Early investors in the sector included Blackstone (Invitation Homes), Starwood Capital, Silver Bay, American Homes 4 Rent and Colony Capital. During the early 2010s, these investors amassed large portfolios of single family housing properties, mainly in the South and West, where foreclosures were the highest. The scale these portfolios reached in a short period of time was staggering. Invitation Homes built a portfolio of 48,000 homes in the early years. American Homes 4 Rent built up a portfolio of 52,000 homes between 2013 and 2018.

Given the origins of single family housing, the majority of homes in these portfolios have come from foreclosures in the second-hand market, rather than bulk buying of new build developments. This is in contrast to how the sector is emerging in the UK.

Searching for scale

The early phases of the sector saw a large number of active investors. But during the mid to late 2010s, the sector went through a period of consolidation, as investors sought to drive management efficiencies through increased scale.

Dataset records

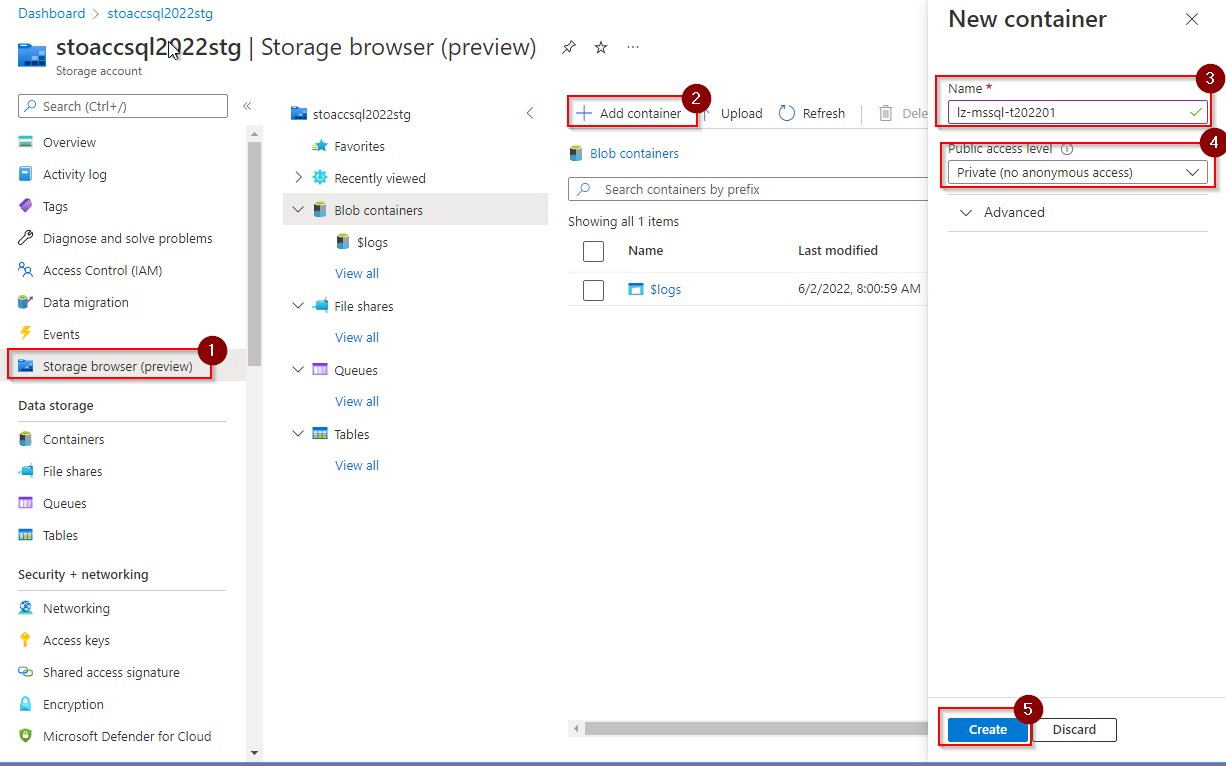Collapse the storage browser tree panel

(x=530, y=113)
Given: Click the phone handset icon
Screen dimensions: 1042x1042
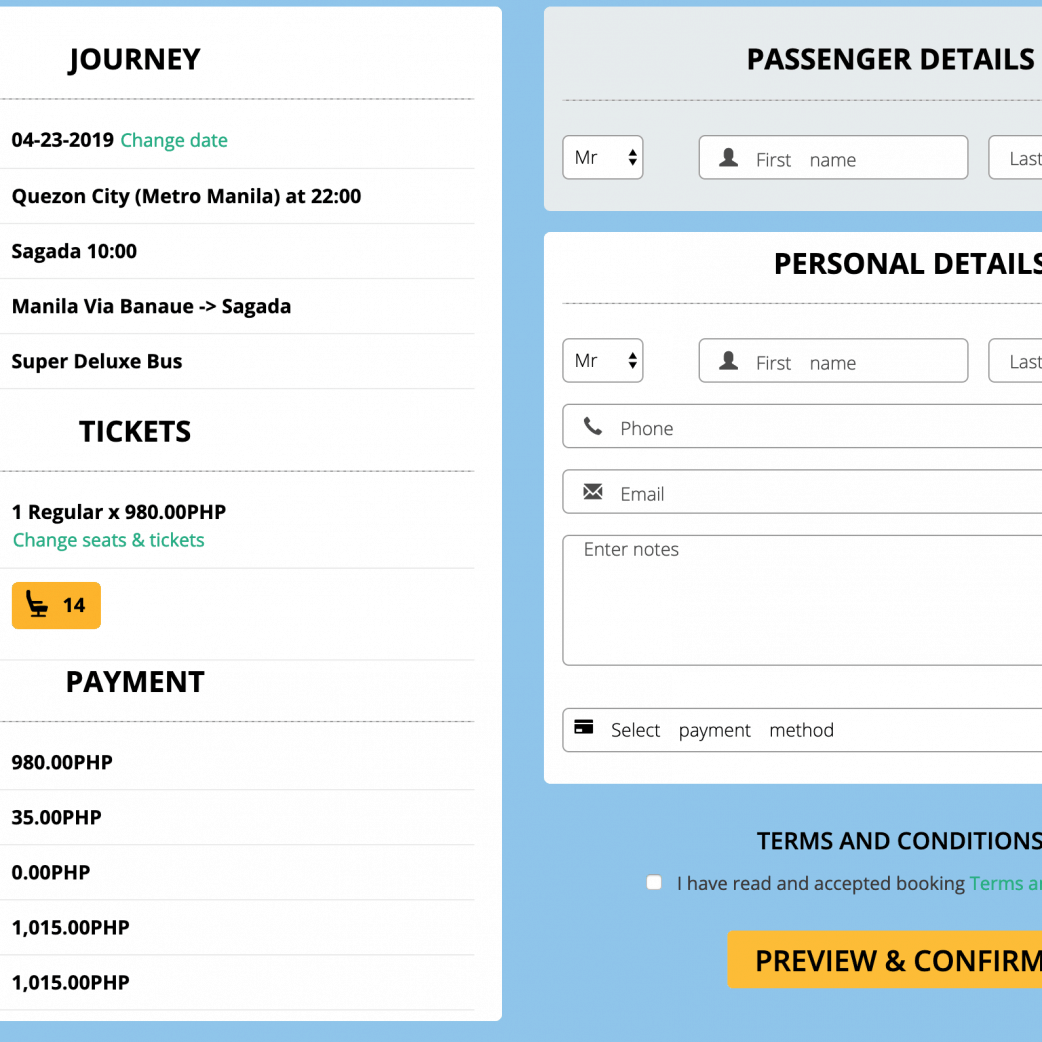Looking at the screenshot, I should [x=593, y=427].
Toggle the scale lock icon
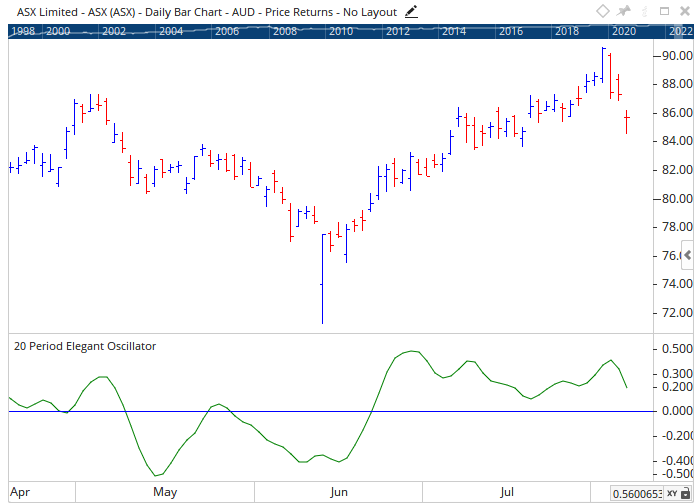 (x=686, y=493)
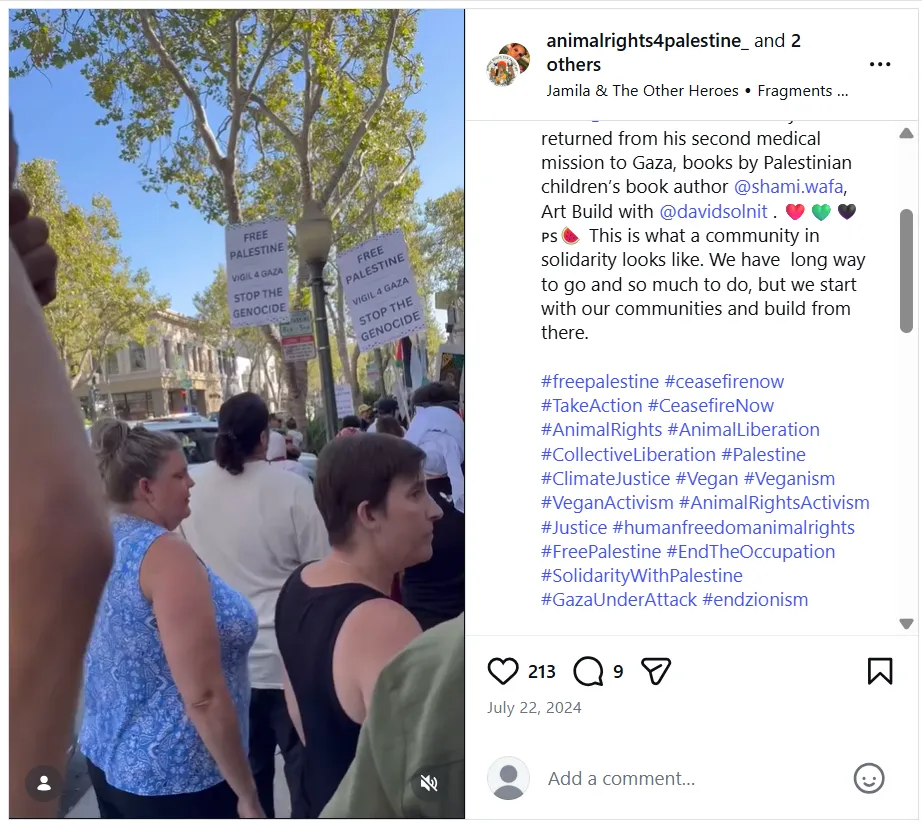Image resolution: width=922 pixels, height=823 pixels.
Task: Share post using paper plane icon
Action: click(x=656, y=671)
...
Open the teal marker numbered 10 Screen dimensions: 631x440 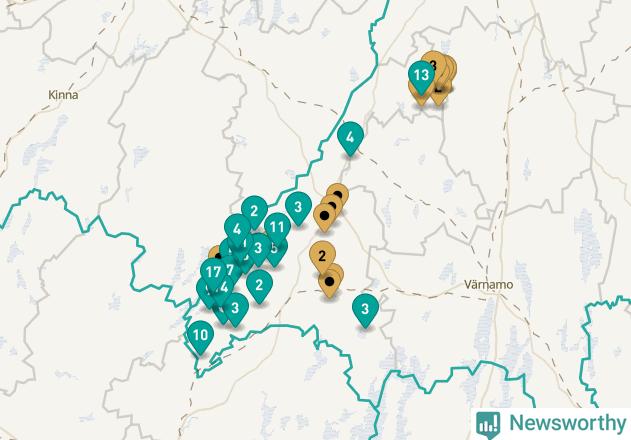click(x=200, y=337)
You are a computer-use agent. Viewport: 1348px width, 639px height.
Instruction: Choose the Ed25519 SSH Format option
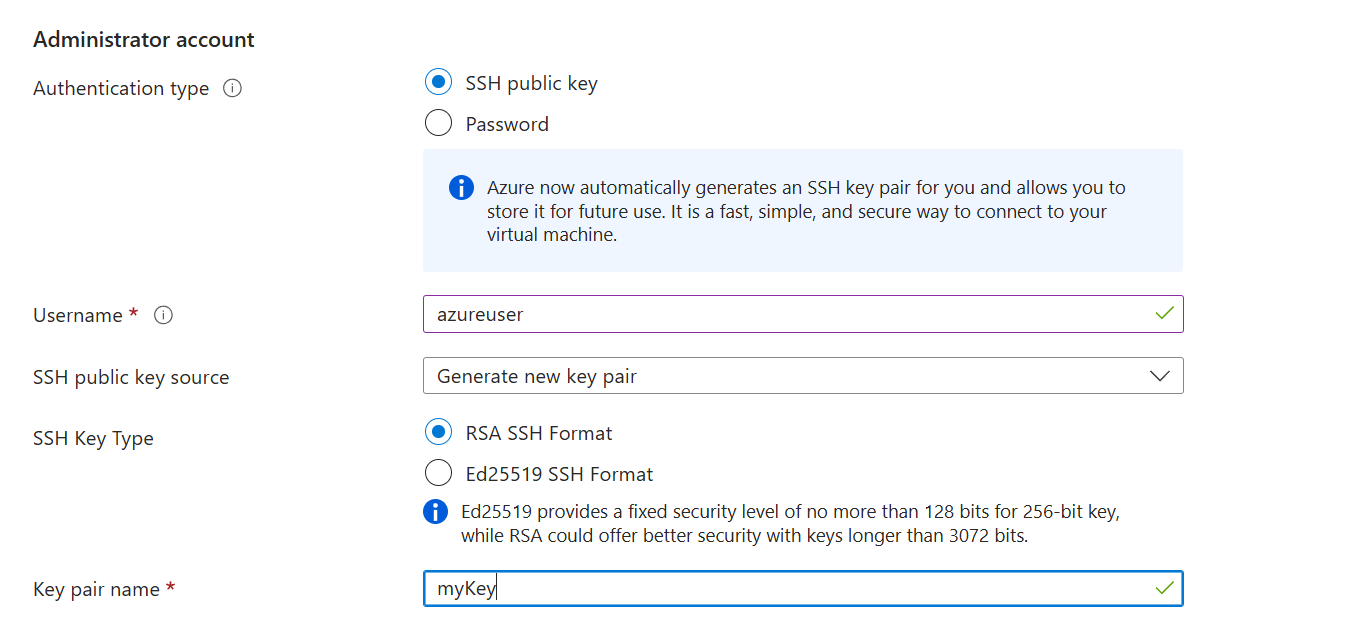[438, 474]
==
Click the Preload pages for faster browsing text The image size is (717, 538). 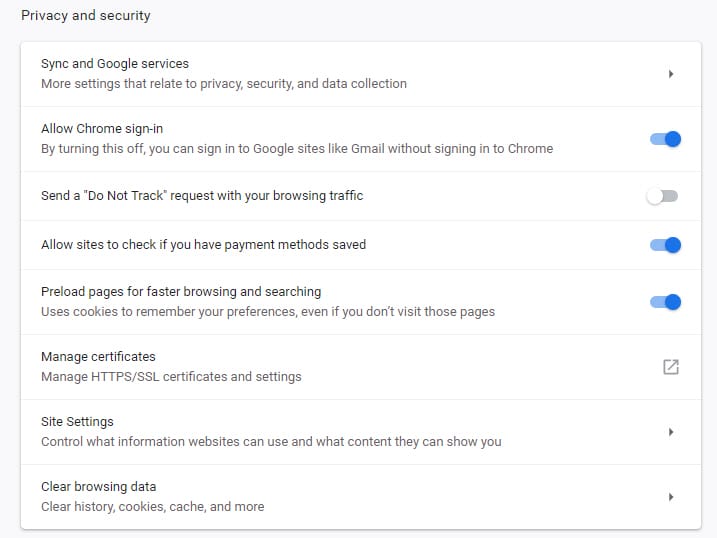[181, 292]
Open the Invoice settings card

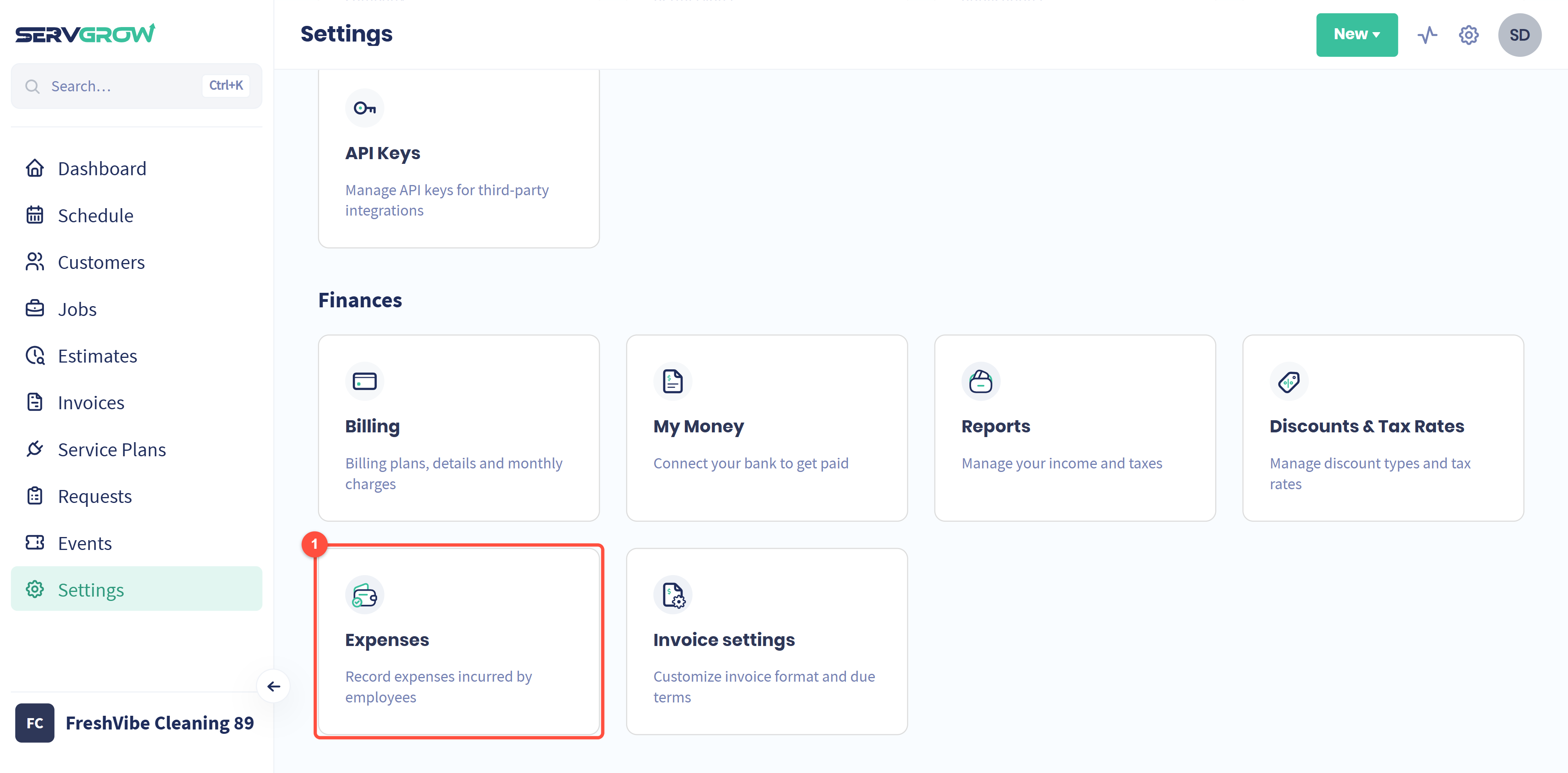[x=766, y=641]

Tasks to perform
• 1. In the text on single family rental investors, reproduce word for word the portion from "Given the origins" up to and including "through increased scale.".
• 2. According to the text on single family rental investors, how many homes did American Homes 4 Rent build up between 2013 and 2018?

Answers to the exercises
• 1.
Given the origins of single family housing, the majority of homes in these portfolios have come from foreclosures in the second-hand market, rather than bulk buying of new build developments. This is in contrast to how the sector is emerging in the UK.

Searching for scale

The early phases of the sector saw a large number of active investors. But during the mid to late 2010s, the sector went through a period of consolidation, as investors sought to drive management efficiencies through increased scale.

• 2. 52,000 homes.